(Dataset records)

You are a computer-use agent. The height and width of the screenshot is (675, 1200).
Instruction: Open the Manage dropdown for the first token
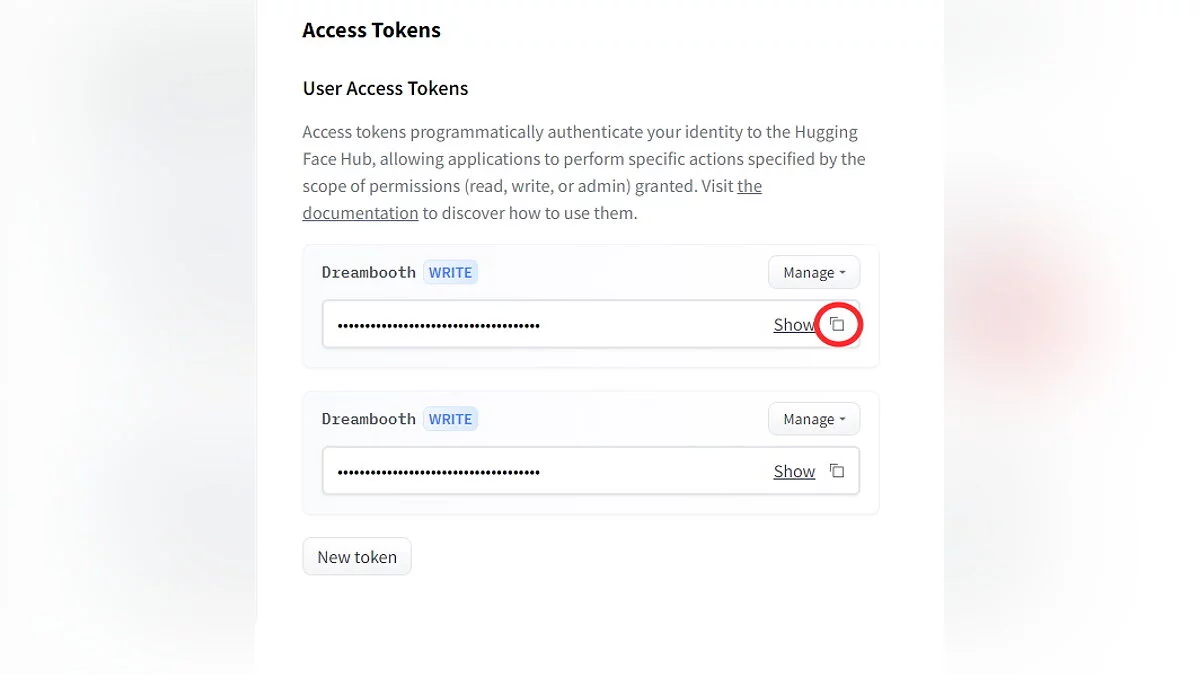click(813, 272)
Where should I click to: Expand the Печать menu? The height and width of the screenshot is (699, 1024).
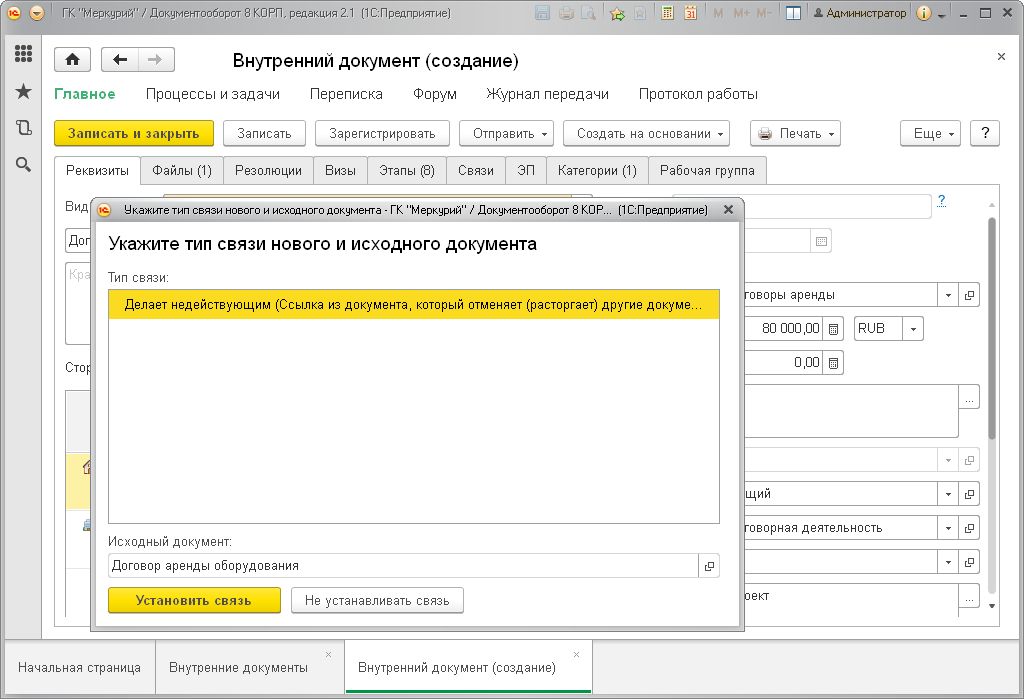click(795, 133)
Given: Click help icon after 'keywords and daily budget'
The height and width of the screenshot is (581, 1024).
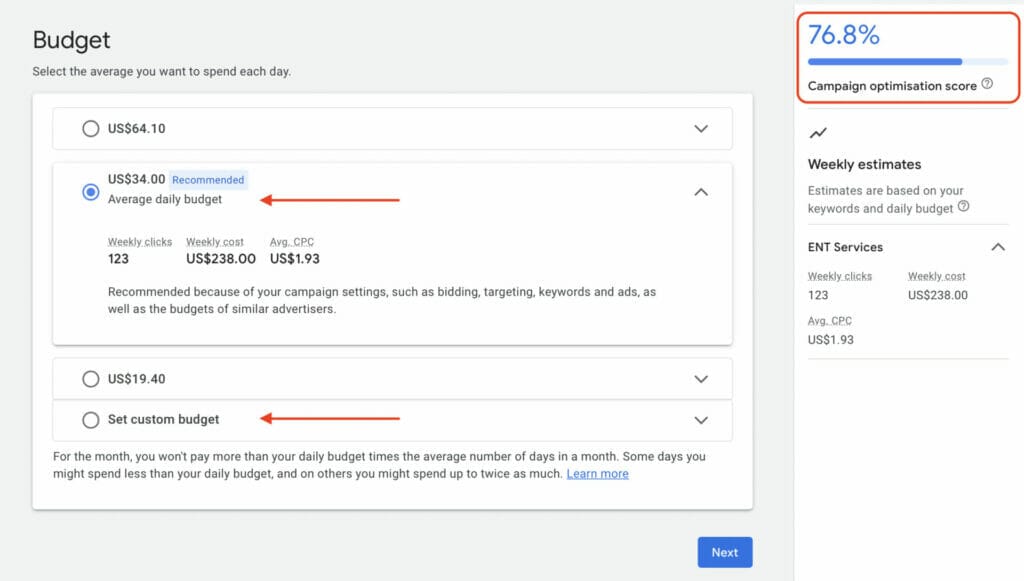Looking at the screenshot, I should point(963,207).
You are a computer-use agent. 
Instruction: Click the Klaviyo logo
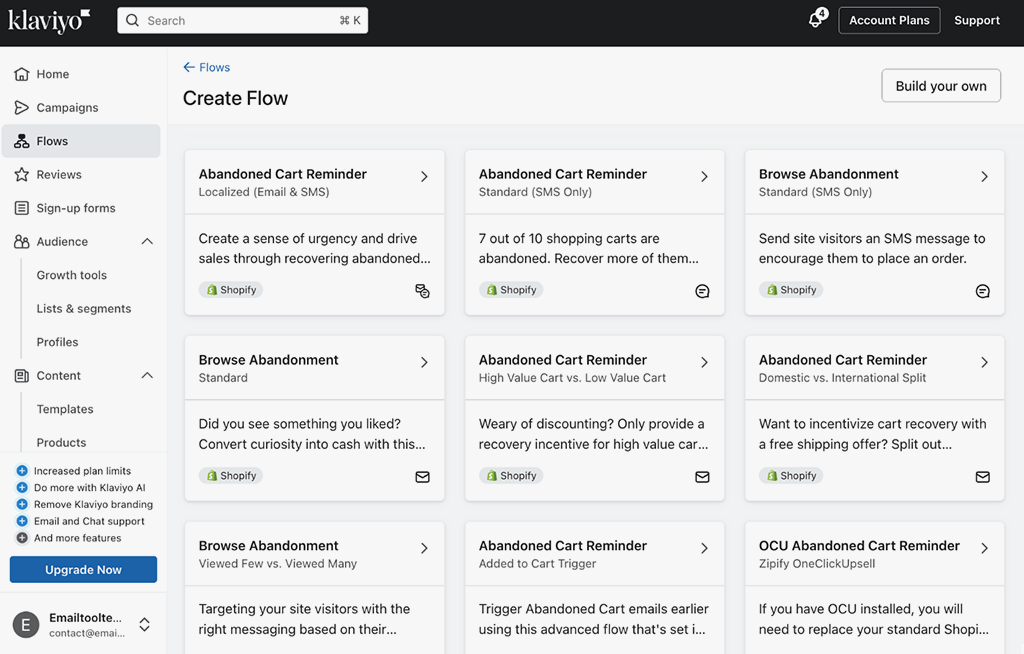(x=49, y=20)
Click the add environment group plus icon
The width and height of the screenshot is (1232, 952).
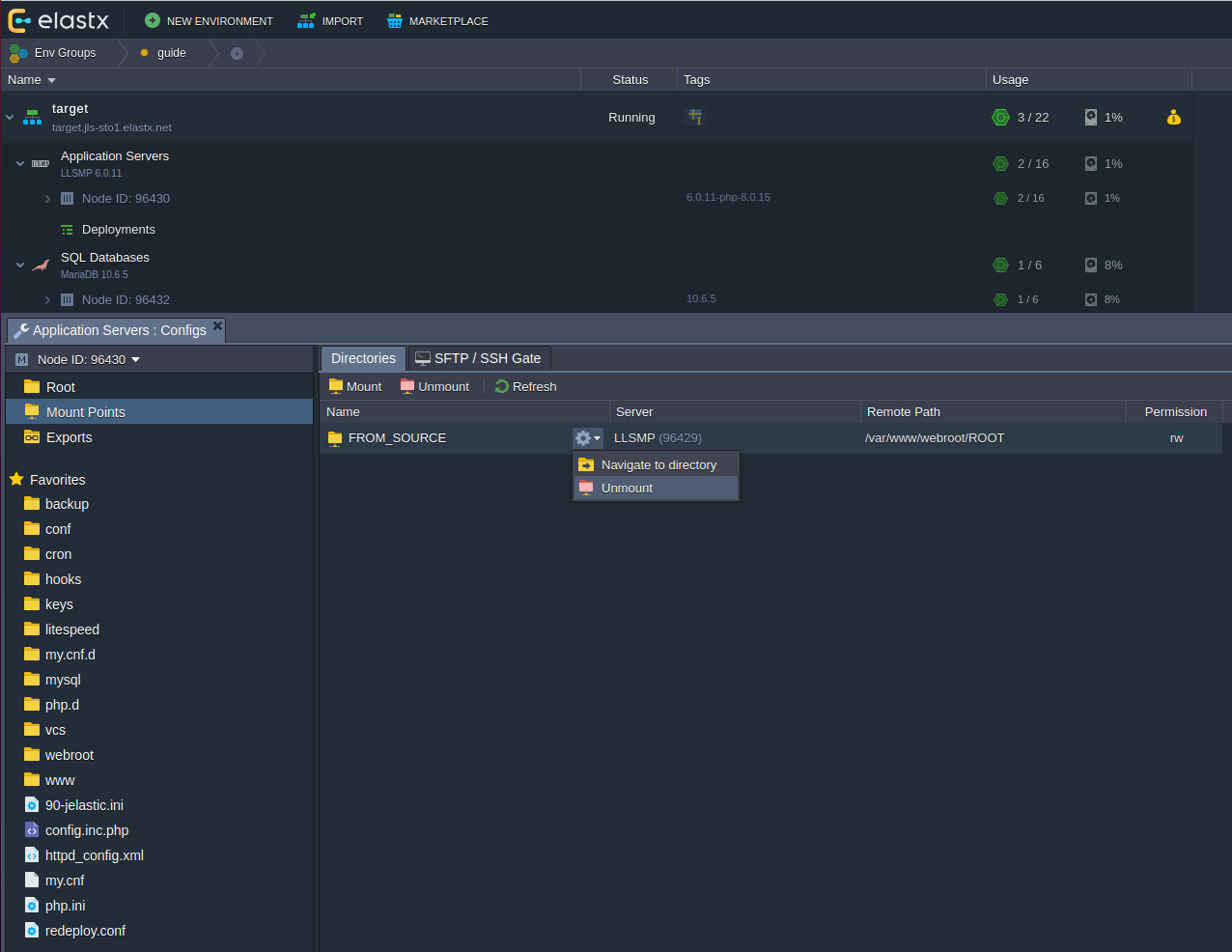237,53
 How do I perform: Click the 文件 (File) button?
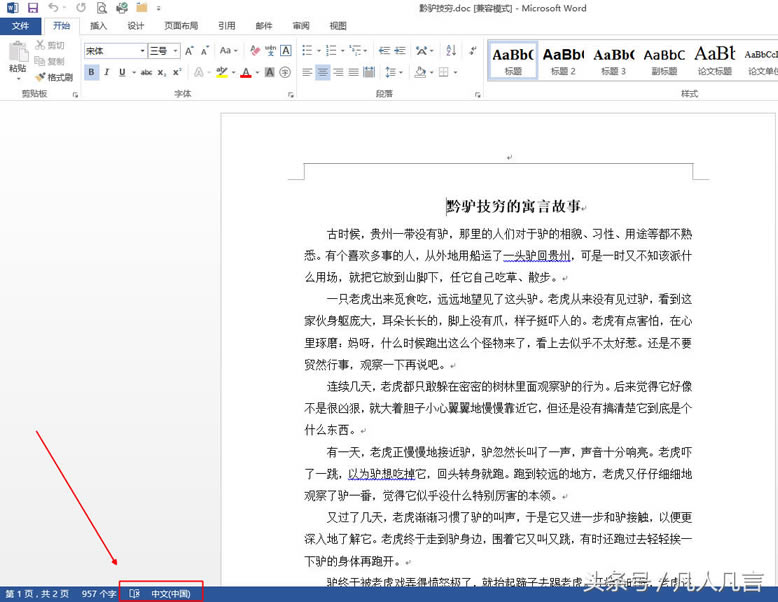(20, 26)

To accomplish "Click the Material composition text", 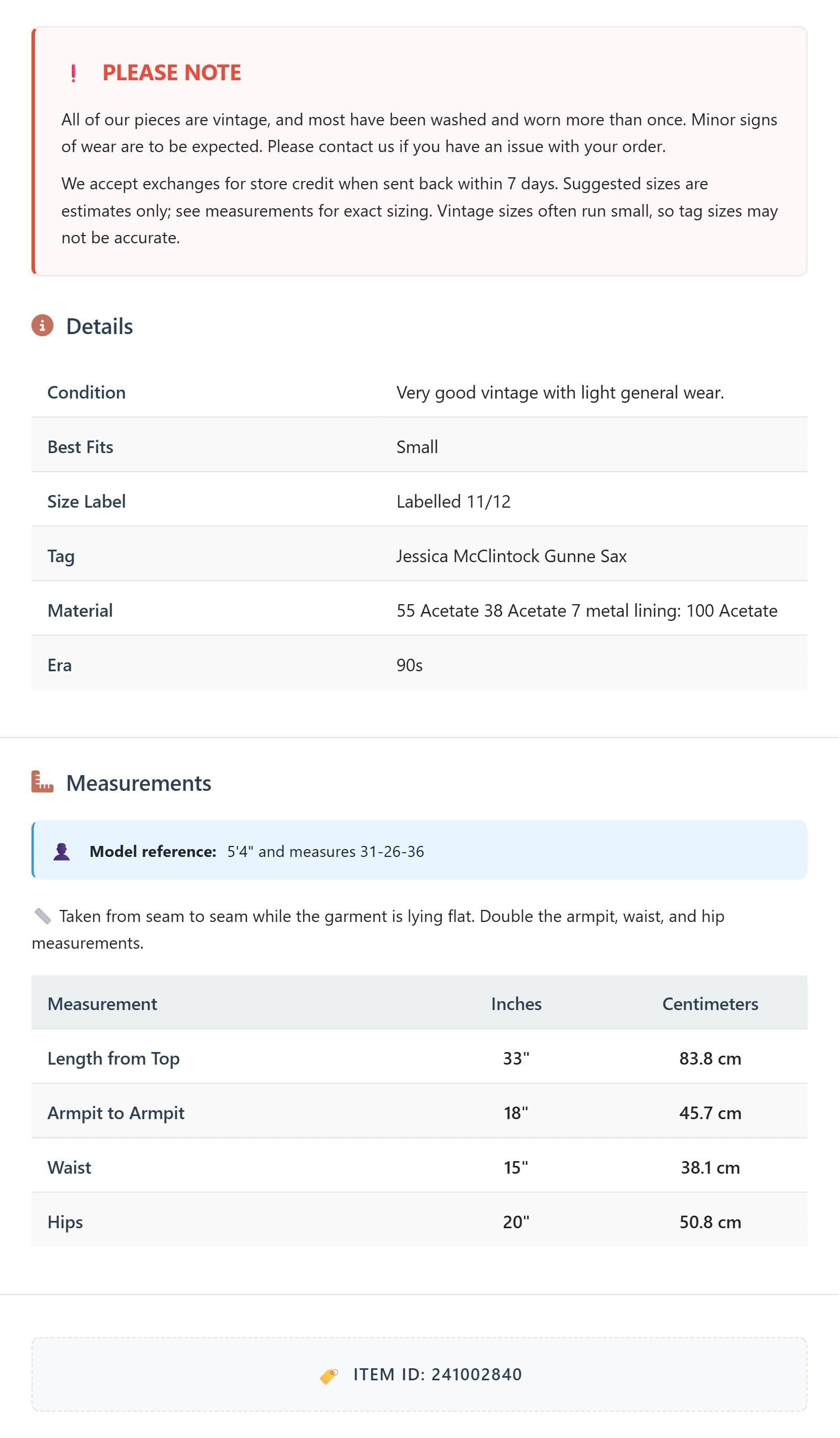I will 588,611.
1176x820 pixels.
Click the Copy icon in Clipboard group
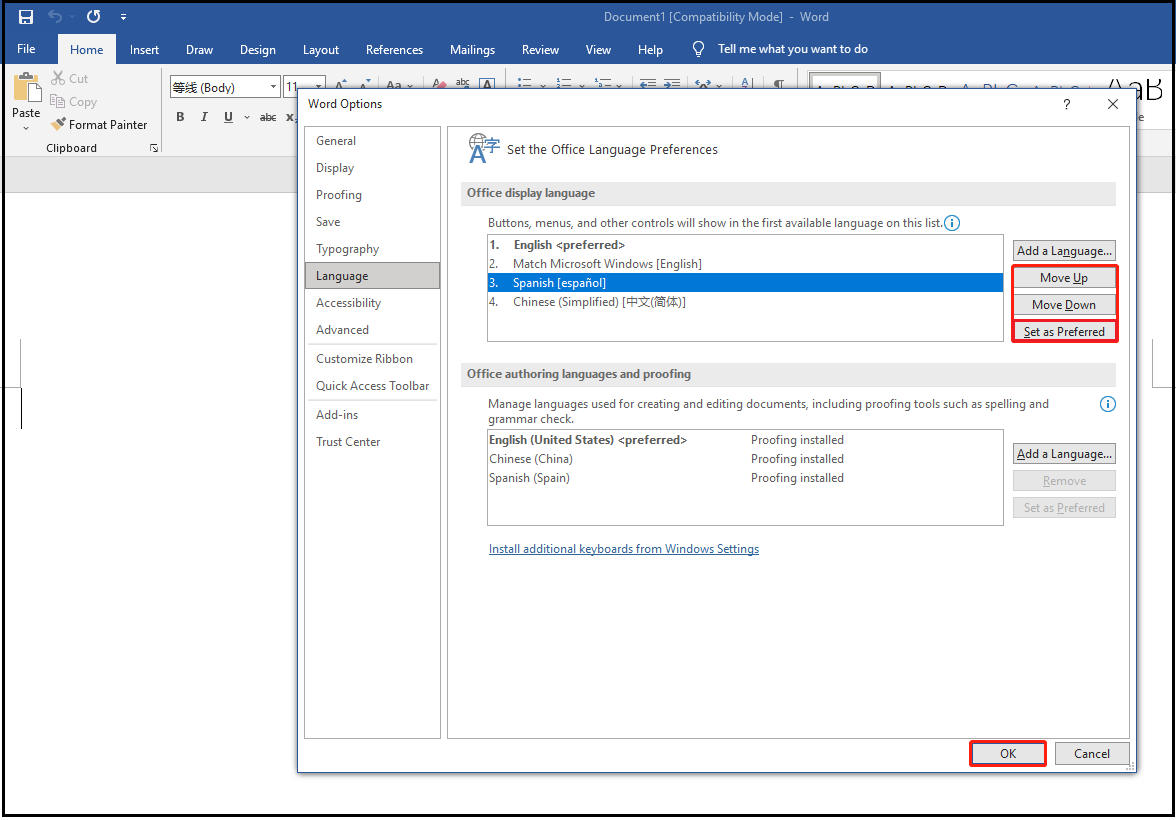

(End Dataset records)

What is expected
Look through the entries for the string "group". Every line that has it belongs in the answer.

Result of the task
Click the add environment group plus icon
Click the Copy icon in Clipboard group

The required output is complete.